S. Obul Reddi, C.J.
1. In these two applications filed by the Commissioner of Income-tax under Section 256(2) of the Income-tax Act, 1961, he seeks reference of the following two questions :
'(1) Whether, on the facts and in the circumstances of the case, the declaration made by the assessce throwing his interest in the partnership firm into the hotchpot of the joint family is valid in law ?
(2) Whether, on the facts and in the circumstances of the case, the Appellate Tribunal is justified in holding that the share income arising from the partnership firm is the income of the joint family?'
2. The facts leading to the filing of the applications under Section 256(2) of the Act arc these: The assessee is a partner in Messrs. Hyderabad Gas Company, Hyderabad, The income derived by the assessee from the partnership firm as also the capital standing to his credit were being treated by the Income-tax Officer as belonging to him as 'individual' and assessments were accordingly made. On December 31, 1969, the assessee abandoned his rights in the partnership firm both with regard to the capital put in by him as also the profits arising therefrom and threw the same into the common hotchpot of the Hindu undivided family which consisted of himself, his minor son, daughter and wife. On the basis of the declaration made by the assessee, the Income-tax Officer treated the income arising from the partnership firm as the income of the Hindu undivided family for the assessment years 1971-72 and 1972-73. He, therefore, did not include the income in the individual assessment of the assessee. The Commissioner of Income-tax, in exercise of his powers under Section 263, issued a notice to the assessee to show cause why the income realised from the partnership firm should not be assessed in the hands of the assessee in the status of individual. After hearing the assessce, the Commissioner set aside the order of the Income-tax Officer and directed him to assess that incomein the hands of the assessee in his individual capacity. The Tribunal on appeal reversed the order of the Commissioner and restored that of the Income-tax Officer. The Tribunal, in so reversing the order, relied upon the principles laid down by the Supreme Court in Charandas Haridas v. Commissioner of Income-tax : 39ITR202(SC) which was subsequently followed by it in Commissioner of Income-tax v. Bagyalakshmi & Co. : 55ITR660(SC) .
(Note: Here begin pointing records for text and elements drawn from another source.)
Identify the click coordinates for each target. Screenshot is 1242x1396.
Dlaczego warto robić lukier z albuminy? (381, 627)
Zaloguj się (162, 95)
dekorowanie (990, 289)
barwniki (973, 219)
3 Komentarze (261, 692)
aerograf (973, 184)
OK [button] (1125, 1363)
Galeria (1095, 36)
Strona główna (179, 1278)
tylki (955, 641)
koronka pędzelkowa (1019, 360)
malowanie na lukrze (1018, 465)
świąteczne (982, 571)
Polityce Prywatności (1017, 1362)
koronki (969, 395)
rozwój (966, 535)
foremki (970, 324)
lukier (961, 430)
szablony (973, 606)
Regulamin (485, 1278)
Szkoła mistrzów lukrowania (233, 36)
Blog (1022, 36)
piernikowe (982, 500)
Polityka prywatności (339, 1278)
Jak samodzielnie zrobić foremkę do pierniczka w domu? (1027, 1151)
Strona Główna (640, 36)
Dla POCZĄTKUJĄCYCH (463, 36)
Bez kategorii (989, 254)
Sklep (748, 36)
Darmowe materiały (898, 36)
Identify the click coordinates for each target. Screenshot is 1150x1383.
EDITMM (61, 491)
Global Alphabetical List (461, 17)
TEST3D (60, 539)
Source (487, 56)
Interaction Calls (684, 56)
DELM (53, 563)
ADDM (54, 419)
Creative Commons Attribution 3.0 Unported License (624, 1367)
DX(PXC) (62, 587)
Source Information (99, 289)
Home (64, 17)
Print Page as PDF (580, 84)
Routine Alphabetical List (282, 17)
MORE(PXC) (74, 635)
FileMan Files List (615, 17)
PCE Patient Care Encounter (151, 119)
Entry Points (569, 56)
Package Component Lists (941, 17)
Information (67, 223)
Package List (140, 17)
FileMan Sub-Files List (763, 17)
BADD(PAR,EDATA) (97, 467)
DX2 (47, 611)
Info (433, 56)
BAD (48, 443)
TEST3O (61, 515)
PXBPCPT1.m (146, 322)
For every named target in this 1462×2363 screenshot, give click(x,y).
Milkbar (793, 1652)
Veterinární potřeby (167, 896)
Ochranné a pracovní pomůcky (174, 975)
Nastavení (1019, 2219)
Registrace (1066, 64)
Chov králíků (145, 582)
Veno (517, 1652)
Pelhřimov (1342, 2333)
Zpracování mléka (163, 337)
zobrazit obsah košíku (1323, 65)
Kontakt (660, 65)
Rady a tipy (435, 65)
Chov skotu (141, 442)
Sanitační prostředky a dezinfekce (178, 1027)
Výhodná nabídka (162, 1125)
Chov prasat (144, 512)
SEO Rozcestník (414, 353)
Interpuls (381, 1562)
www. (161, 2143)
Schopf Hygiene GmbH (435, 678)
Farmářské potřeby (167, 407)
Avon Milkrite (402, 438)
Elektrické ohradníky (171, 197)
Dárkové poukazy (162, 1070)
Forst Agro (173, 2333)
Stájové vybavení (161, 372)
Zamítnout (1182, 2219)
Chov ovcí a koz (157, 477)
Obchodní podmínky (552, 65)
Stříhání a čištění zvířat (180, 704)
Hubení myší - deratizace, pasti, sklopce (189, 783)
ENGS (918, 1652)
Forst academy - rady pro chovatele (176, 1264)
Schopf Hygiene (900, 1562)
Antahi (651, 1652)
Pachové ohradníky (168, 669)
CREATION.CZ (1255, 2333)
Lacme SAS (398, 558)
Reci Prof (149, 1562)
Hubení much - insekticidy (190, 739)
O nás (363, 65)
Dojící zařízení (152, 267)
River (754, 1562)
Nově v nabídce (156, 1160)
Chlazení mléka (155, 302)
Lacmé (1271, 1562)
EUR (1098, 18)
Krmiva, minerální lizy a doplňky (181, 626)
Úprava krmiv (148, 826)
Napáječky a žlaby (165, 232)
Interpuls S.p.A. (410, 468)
3. Mr. Rama Rao, the learned counsel, strenuously contended that the Tribunal was in error in treating the income of the partner who happened to be a member of the joint family as income of the Hindu undivided family merely for the reason that it was blended with the properties of the Hindu undivided family. According to the learned counsel, the assessee cannot make a declaration whereby the joint family would be burdened with the risk and liability of the business of the partnership firm. It is contended that the assessee by throwing his interest in the Hindu undivided family cannot burden the joint family with losses and other liabilities and, therefore, the Tribunal was in error in not treating the income realised by the assessee from the partnership firm of which he was a member as assessable in his hands as an individual.
4. The main question to be considered is whether it is open to an assessee who happens to be the karta or a member of the Hindu undivided family to throw his interest in the partnership firm into the hotchpot or common pool of the joint family. It is well settled that any member of the joint family could throw his separate property, interest or income into the hotchpot. For that, no agreement is necessary with the other members of the Hindu undivided family. It is only the intention of such member of the family to blend his property or income that is required. It is not the case of the department that the declaration made by him that he had thrown his interest in the partnership firm into the hotchpot of the Hindu undivided family is not true. The department accepted his declaration, but it was not prepared to exclude the income in his individual hands from assessment. The ratio to be drawn from Charandas Haridas v. Commissioner of Income-tax : 39ITR202(SC) is that, before the disruption of the Hindu undivided family, the income realised by the karta, who happened to be a member of a partnership firm, is an asset of the Hindu undivided family. In the words of the learned judges :
'The income-tax law before the partition took note, factually, of the position of the karta, and assessed him not as a partner but as representing the Hindu undivided family. In doing so, the income-tax law looked not to the provisions of the Partnership Act, but to the provisions of Hindu law. When once the family had disrupted, the position under the partnership continued as before, but the position under the Hindu law changed.There was then no Hindu undivided family as a unit of assessment in point of fact, and the income which accrued could not be said to be that of a Hindu undivided family. There was nothing in the Indian income-tax law or the law of partnership which prevented the members of a Hindu joint family from dividing any asset. Such division must, of course, be effective so as to bind the members.'
5. The above view was endorsed again by the Supreme Court in Commissioner of Income-tax v. Bagyalakshmi & Co. : 55ITR660(SC) . It, therefore, follows that when once a member of the Hindu undivided family throws his interest or asset in the hotchpot, it gets blended by operation of the Hindu law and becomes an asset of the Hindu undivided family. The Tribunal was, therefore, right in holding that the Commissioner of Income-tax was in error in treating the share income arising from the partnership firm as income of an individual assessable in the hands of the assessee.
6. For the reasons recorded, we are unable to direct reference of the questions raised for our opinion. The applications are dismissed. No costs.